The choices facing large format printers are even more extensive, covering an increasing range of textiles, films and rigid materials suited to an expanding portfolio of applications. Wall covering materials can be self-adhesive, repositionable, wipe clean, safe for hospitals or children’s bedrooms, textured, and more. PVC materials are fast being replaced by polyester fabrics. They are lighter to transport, look better and much easier to recycle.
Exactly what can be printed will be guided by the technology used for printing. UV will print on rigid materials that do not work for other technologies; latex offers solvent free, water based inks for roll to roll printing. However, HP has this year expanded the scope of its latex ink technology into rigid materials. It remains a water based ink with a few additions to deliver good adhesion to non porous substrates. Once printed the material will bend and twist without the ink flaking.
This is something that printers using UV inks, particularly LED UV inks need to be aware of. The power of the diode is important here also, hence why many printers will use LED to pin the ink before a conventional lamp delivers the full and final cure. However, the newest printers are adopting LED curing exclusively, which means testing materials to ensure that they are suitable. They need to complete testing that includes using the more difficult to cure darker colours.
LED in wide format allows printers to run thinner heat sensitive films and other materials that may distort under the heat generated by a conventional UV lamp. Double sided window graphic films become easier to print in tight register, for example.
The same benefits accrue on narrow web presses for labels where LED UV is fast becoming the standard curing technology for both standard flexo inks and for inkjet inks. Cold cure UV means more labels on a reel thanks to printing on thinner films, so less makeready disruption.
Plates of all types are improving quality and reducing environmental impact, none more so than the newest generation of litho plates suited to chemistry free or on press processing. Kodak, Fujifilm and Agfa have each introduced plates this year that have the resilience to cope with UV inks without running blind after a couple of thousand impressions.
These are durable enough for thousands more impressions on a standard press, turning what has been considered a short run only plate into a plate suited to almost every account.

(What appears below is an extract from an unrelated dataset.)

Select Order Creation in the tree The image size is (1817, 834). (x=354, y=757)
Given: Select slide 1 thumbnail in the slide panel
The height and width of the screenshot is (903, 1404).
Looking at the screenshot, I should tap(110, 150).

And from the big three producers, there will be an inherent consistency that may not be available from plates made in China for example. Agfa’s deal with Lucky Hianguang will address this. The Belgian company will employ the technology it uses to sharpen up quality at China’s largest plate producer. These plates will be sold through China, while a second deal Agfa has struck with Ipagsa will give it a secondary brand that may bring these plates to market as an economy brand alongside the premium positioning that Agfa’s main brand still has. Ipagsa will address opportunities in expanding markets and printers that do not need the same level of performance.
However for today’s hard pressed litho printer operating in developed markets, consistency in consumables is essential. With matched inks, plates, founts and with papers that have been accurately profiled, automation becomes possible. And all printers need to be looking for the consumables approach that delivers the consistent production platform ready for automation.